Subject Area Biochemistry
Term from 2012 to 2018
Project identifier Deutsche Forschungsgemeinschaft (DFG) - Project number 222379219
 
Mitochondria are cell organelles that host many of the essential cellular processes ranging from energy metabolism and production of many metabolites to regulation of apoptosis. Their dysfunction is associated with a number of human disorders, including neurodegenerative disorders, diabetes and various forms of cancer, in addition to many hereditary diseases directly caused by mutations in mitochondrial proteins. The structure and function of mitochondria strictly depend on import of approximately 1000 different proteins from the cytosol. More than half of these proteins are synthesized with cleavable, N-terminal extensions, termed presequences and use the TIM23 complex in the inner membrane for their translocation into mitochondria. Research in the recent years revealed an unexpected complexity of the TIM23 complex. Using the energy of membrane potential across the inner membrane and ATP in the matrix, the TIM23 complex mediates translocation of proteins across and their insertion into the mitochondrial inner membrane. How the 11 subunits of this complex cooperate to achieve these tasks is only poorly understood.

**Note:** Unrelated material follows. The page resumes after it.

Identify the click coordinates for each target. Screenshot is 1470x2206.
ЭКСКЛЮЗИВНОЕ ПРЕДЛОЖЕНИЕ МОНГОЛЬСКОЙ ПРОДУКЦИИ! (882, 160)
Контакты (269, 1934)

We have established a number of assays that will allow us to combine biochemistry, cell biology and genetics with biophysics and structural biology in order in order to understand the molecular mechanisms of function of this remarkable molecular machine. In one approach, we will use recent developments in mass spectrometry and biophysics to analyze, in the native environment, the dynamic organization of the ATP-consuming part of the complex and its coupling with the translocation channel. In a complementary approach, we want to reconstitute the function of the TIM23 complex entirely from recombinant proteins, based on a system we recently developed to recombinantly express and purify the components of the translocation channel. We envisage that these experiments will allow us to dissect, with high precision, the individual steps of function of the TIM23 complex and help us understand how it converts the two energy sources into unidirectional transport of proteins across the mitochondrial inner membrane.